たとえ悟りを開くことができなかったとしても、教外別伝の宗旨を信じることができておれば、「『正しい宗教・宗派』などというものは言葉で説明できるようなものではない」ということを知っておるので、特定の師匠の言葉に固執してそれだけが正しいなどと言い張ることはなく、師匠たちの言うことがマチマチじゃからといって混乱することもないハズじゃ。
食べ物の味には甘い、辛い、酸っぱいなど様々な種類があるが、その中のひとつだけが「正しい」と決めることなどできるわけがないじゃろう。
好みは人の数だけあるので、ある人は甘党、またある人は辛党だったりするわけなのじゃが、自分の好む味だけを「本物」だとして、それ以外の味をニセモノ扱いするというのは正気の沙汰ではないよなぁ。
宗教、宗派といったものもまたそれと同じじゃ。
人には好みがあるので、「オレはこの宗教・宗派が正しいと思う」ということは当然あるじゃろう。
ただ、だからといって「それ以外はニセモノ!」と思い込むのは間違いじゃ。
法華経には、「人々の執着を木端微塵にする法王が出現して、相手に合わせた手段で教え導く」と書かれておる。
もうわかるじゃろう?
「正しい宗教・宗派」などというものはない。
全ての教えは「人々が持つ様々な性格に合わせた手法」を、その場その場で「仮に」用いているだけなのじゃ。

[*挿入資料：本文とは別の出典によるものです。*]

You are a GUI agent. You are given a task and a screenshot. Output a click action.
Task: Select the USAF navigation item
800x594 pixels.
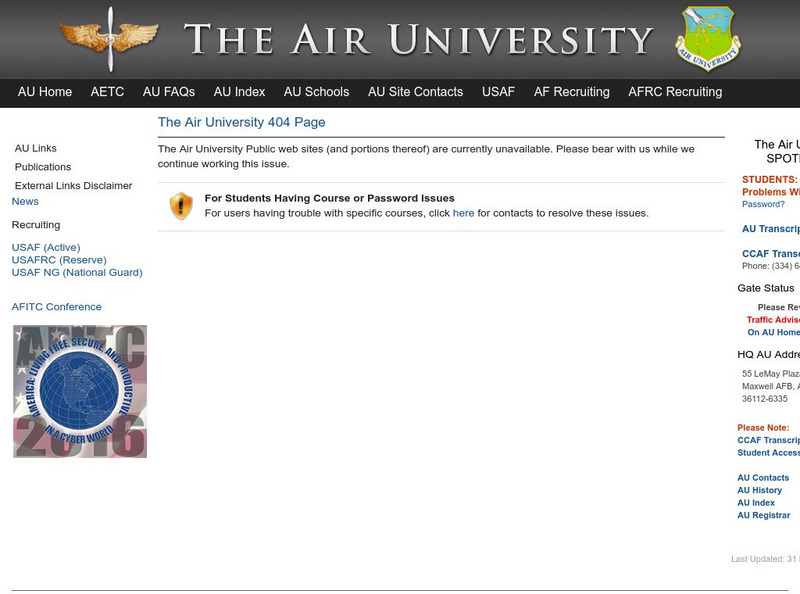point(498,91)
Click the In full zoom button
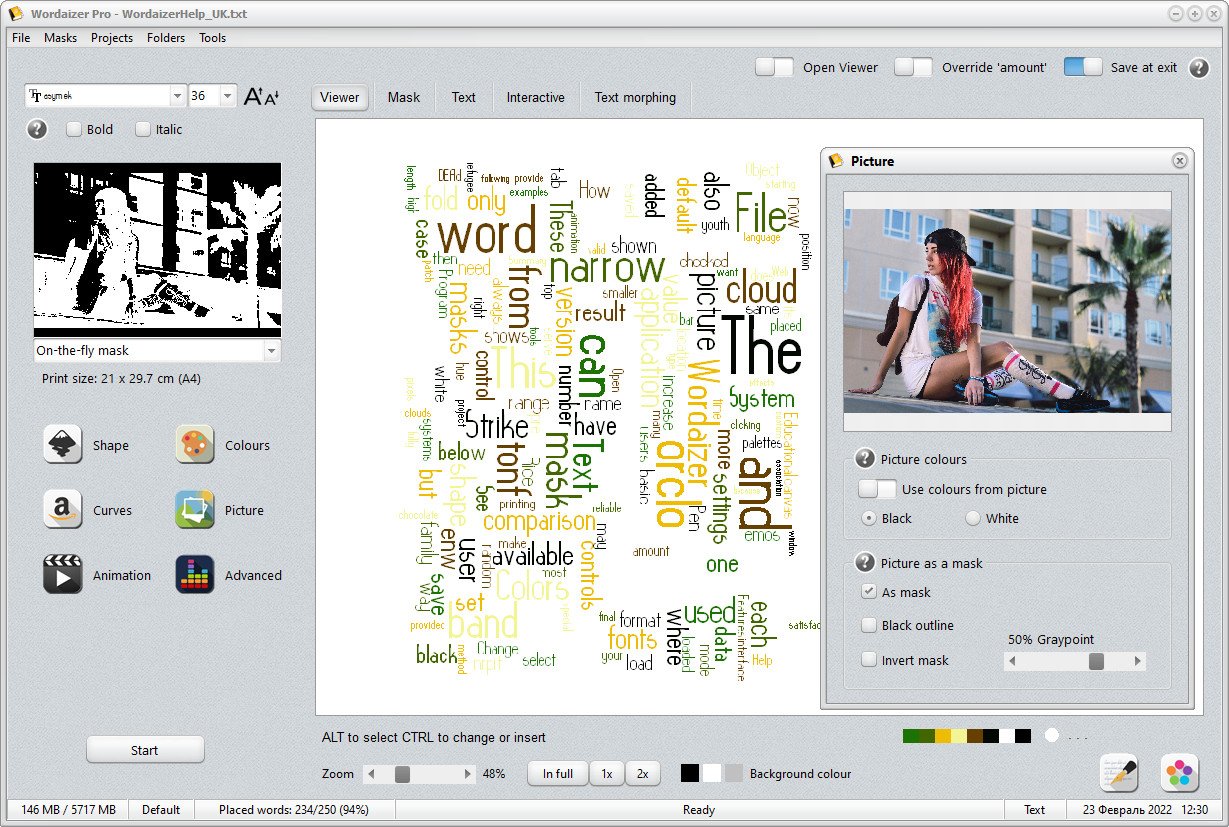The width and height of the screenshot is (1229, 827). pos(557,774)
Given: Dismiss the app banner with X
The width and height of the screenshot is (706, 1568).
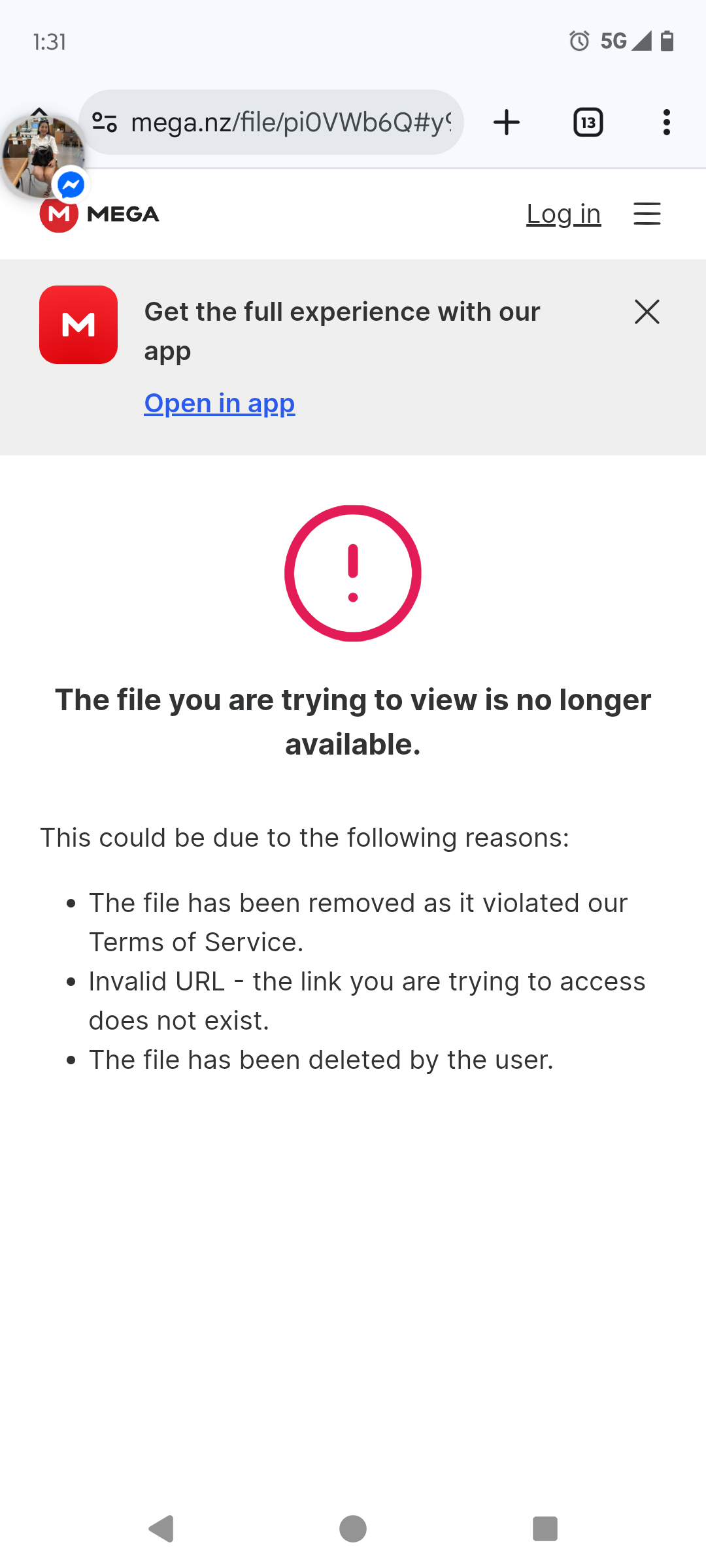Looking at the screenshot, I should [647, 312].
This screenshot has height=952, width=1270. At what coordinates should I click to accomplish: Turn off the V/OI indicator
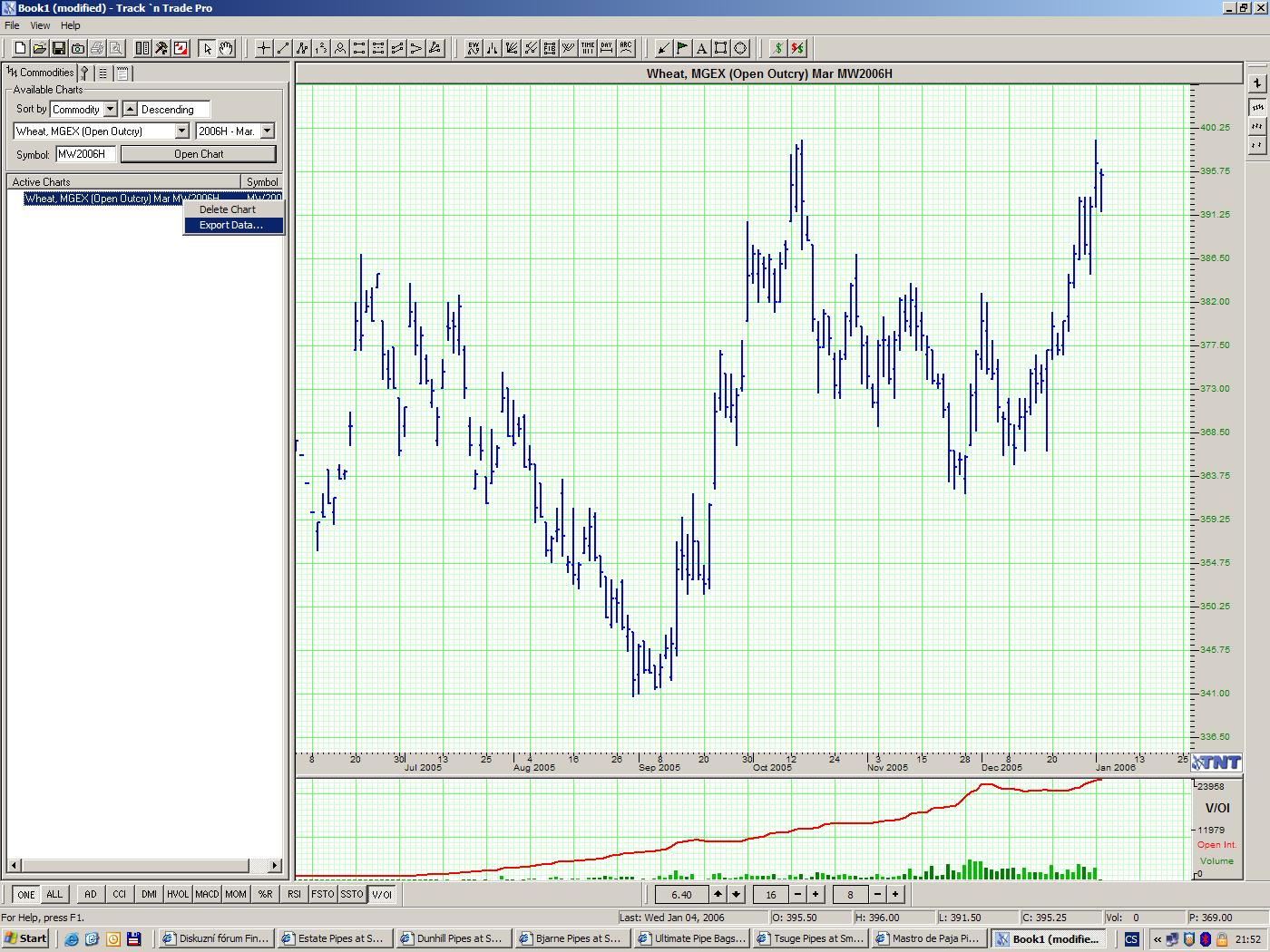382,894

そもそも「仏と自分は違うものではない」と固く信じておる者は、多種多様な教えや手法を見聞きしたところで、いちいち「正しい」とか「正しくない」とか考えないものじゃ。
昔の師匠は言ったよ。
「仏が説く教えは全て『心』などというマボロシを打ち消すためのものなのじゃ。既にワシにマボロシはない。いまさら仏の教えなど必要ないというわけじゃな」、と。